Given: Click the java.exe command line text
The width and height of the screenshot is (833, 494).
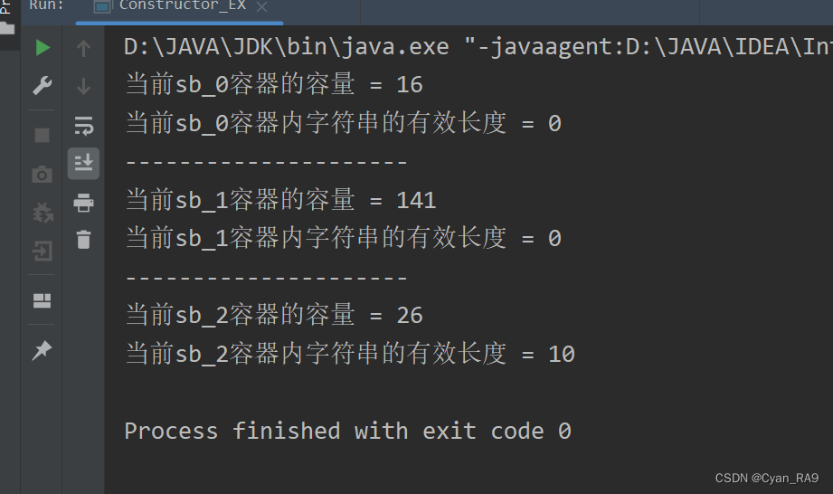Looking at the screenshot, I should pos(478,47).
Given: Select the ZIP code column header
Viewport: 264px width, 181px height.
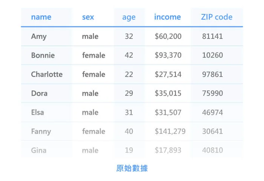Looking at the screenshot, I should (x=217, y=17).
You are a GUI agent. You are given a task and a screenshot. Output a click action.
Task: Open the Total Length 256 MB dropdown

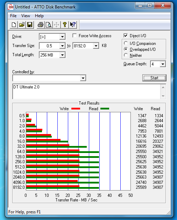coord(62,55)
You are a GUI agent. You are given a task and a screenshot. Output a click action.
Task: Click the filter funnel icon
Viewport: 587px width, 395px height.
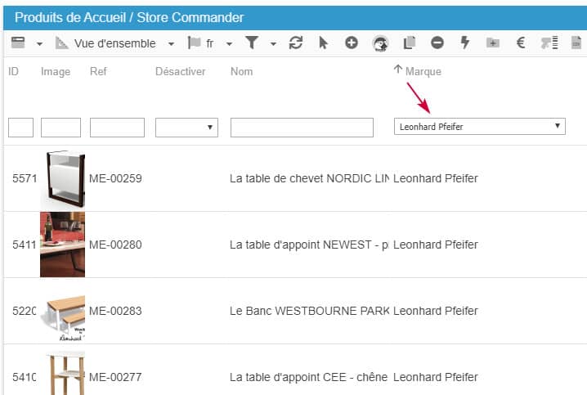[253, 43]
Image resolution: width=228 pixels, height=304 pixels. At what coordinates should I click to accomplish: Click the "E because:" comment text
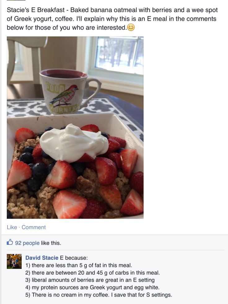(74, 258)
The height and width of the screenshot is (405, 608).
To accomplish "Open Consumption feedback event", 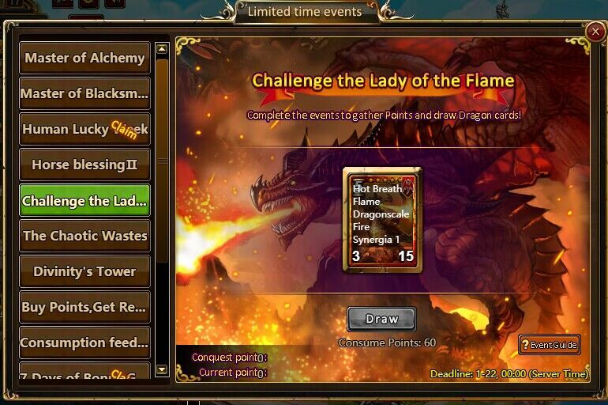I will click(84, 343).
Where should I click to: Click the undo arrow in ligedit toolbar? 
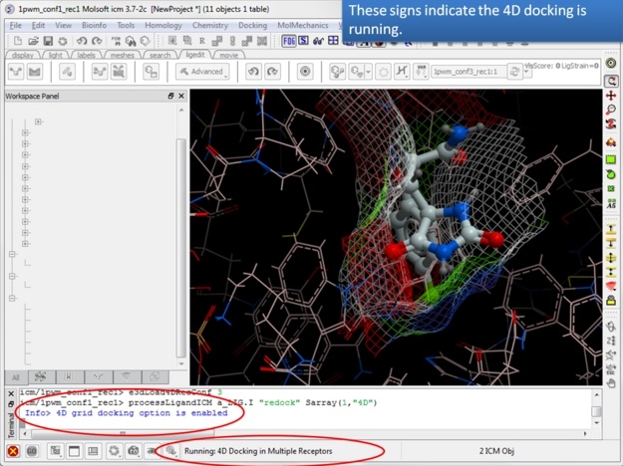[x=253, y=72]
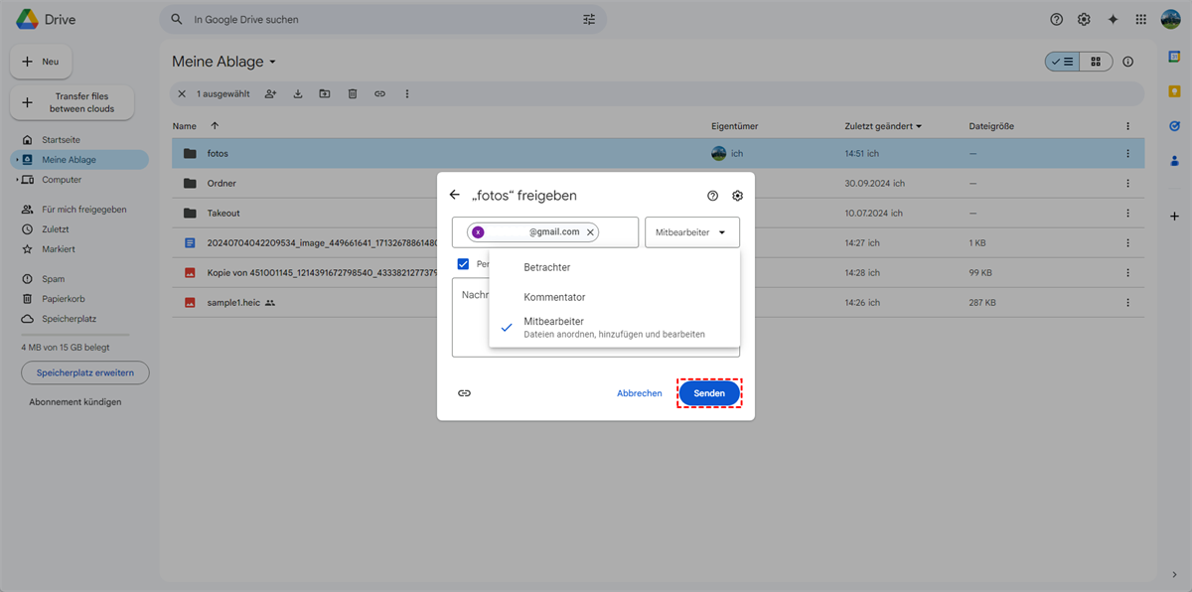Viewport: 1192px width, 592px height.
Task: Open the Zuletzt geändert sort dropdown
Action: (x=882, y=126)
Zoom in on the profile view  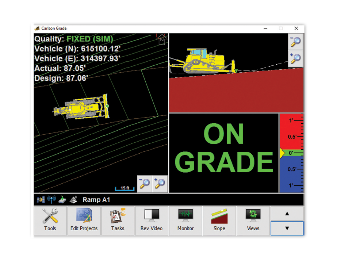(x=295, y=59)
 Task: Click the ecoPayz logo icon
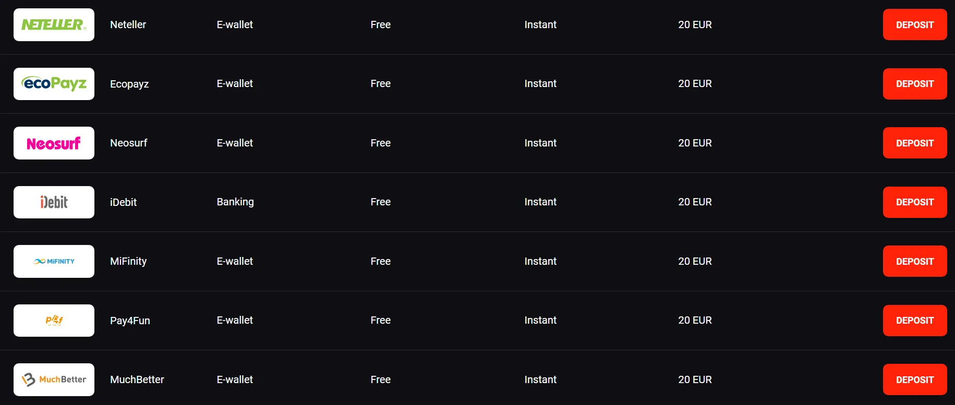tap(54, 83)
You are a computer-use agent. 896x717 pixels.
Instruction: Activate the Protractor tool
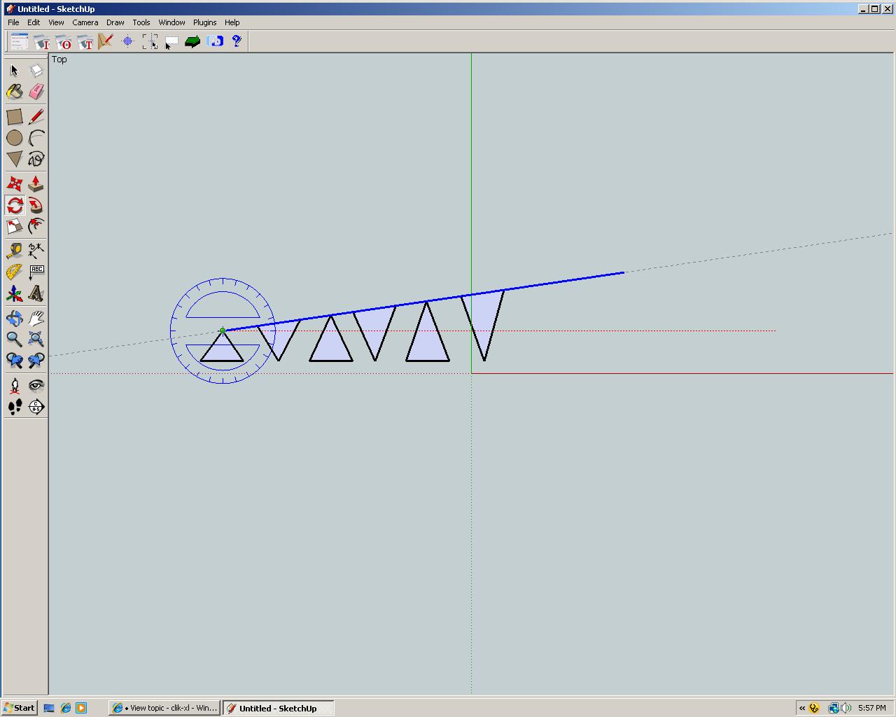tap(15, 272)
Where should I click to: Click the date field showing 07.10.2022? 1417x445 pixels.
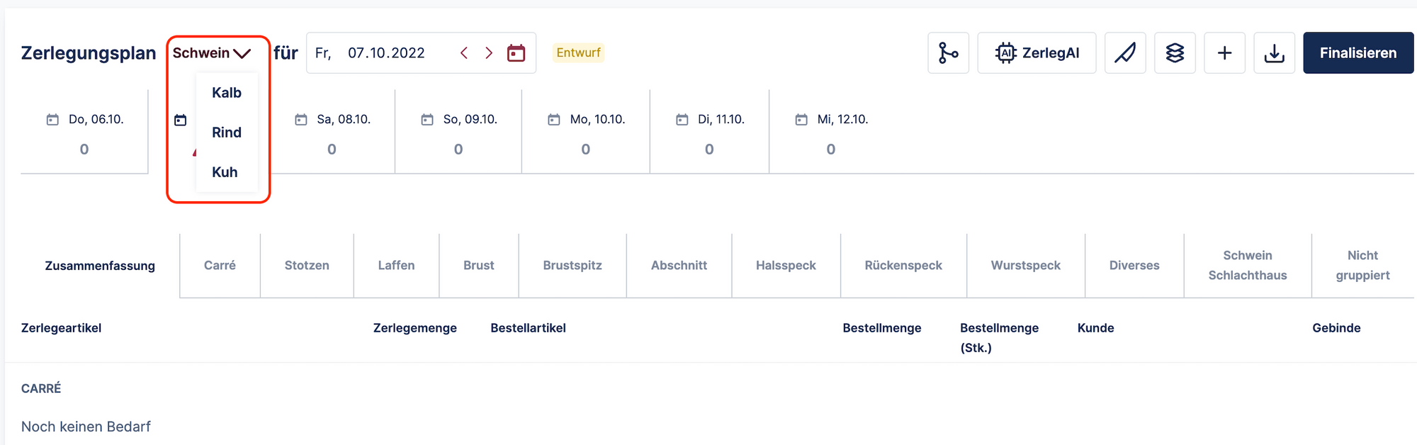pyautogui.click(x=386, y=53)
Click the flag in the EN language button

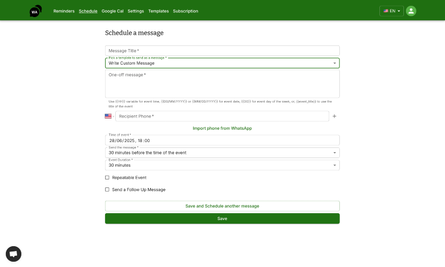click(x=386, y=11)

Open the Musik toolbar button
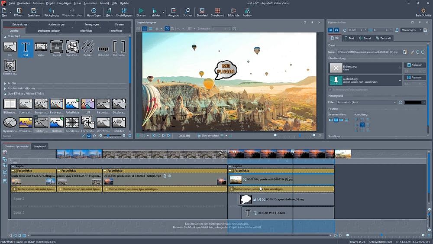[x=109, y=12]
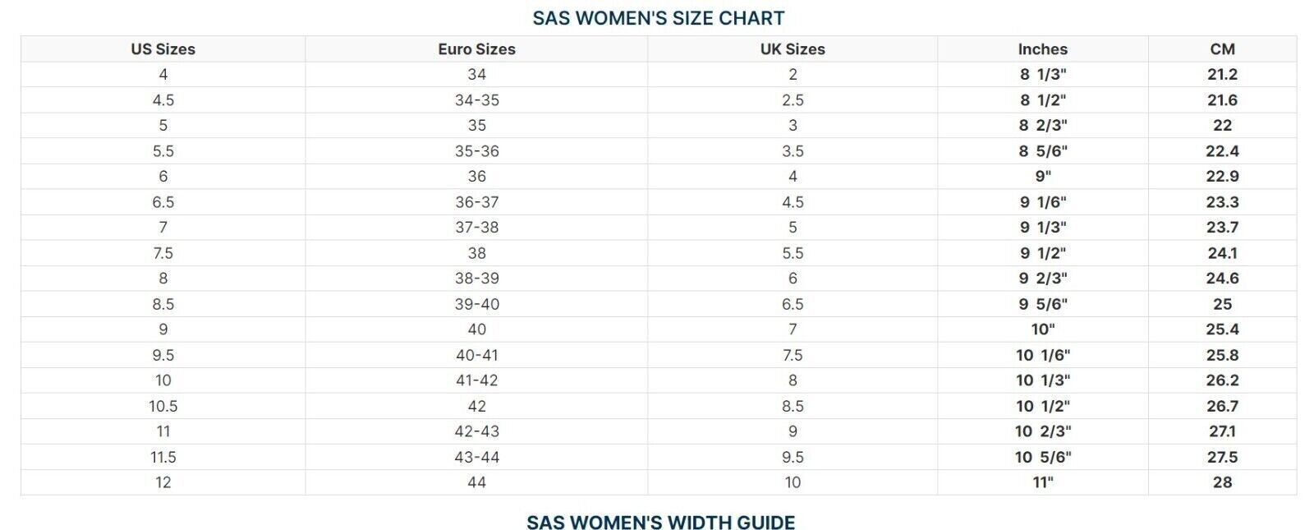The height and width of the screenshot is (530, 1314).
Task: Click the SAS Women's Width Guide heading
Action: pyautogui.click(x=660, y=523)

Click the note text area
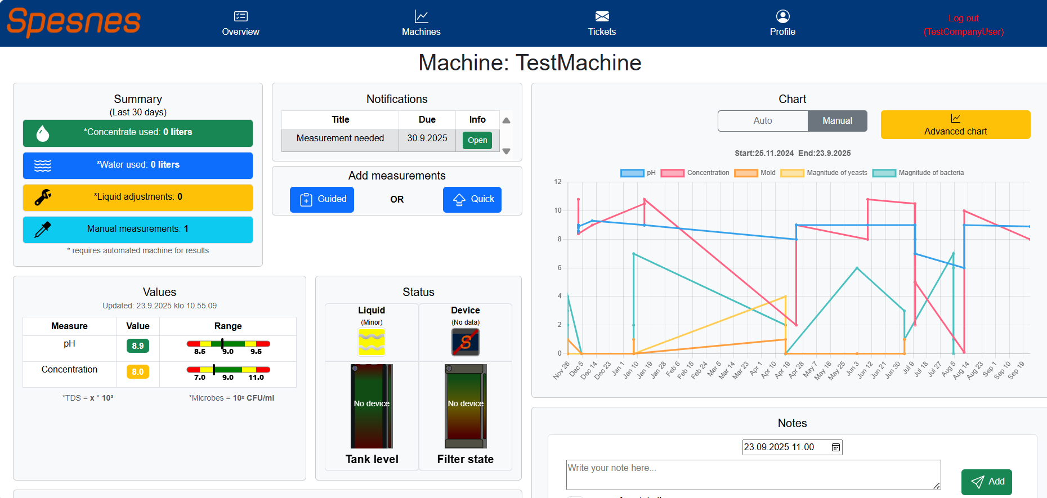(x=753, y=474)
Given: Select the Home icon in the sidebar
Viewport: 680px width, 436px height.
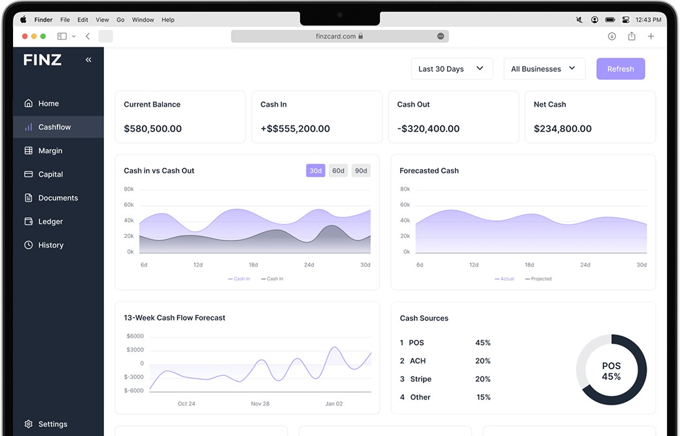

About this exercise: What you return should be the exact lines from the one containing "Click the note text area" through the end of the listing above, both included, minus any pictures.

Written answer:
Click the note text area
(x=753, y=474)
Given: Select the Home icon in the sidebar
Viewport: 680px width, 436px height.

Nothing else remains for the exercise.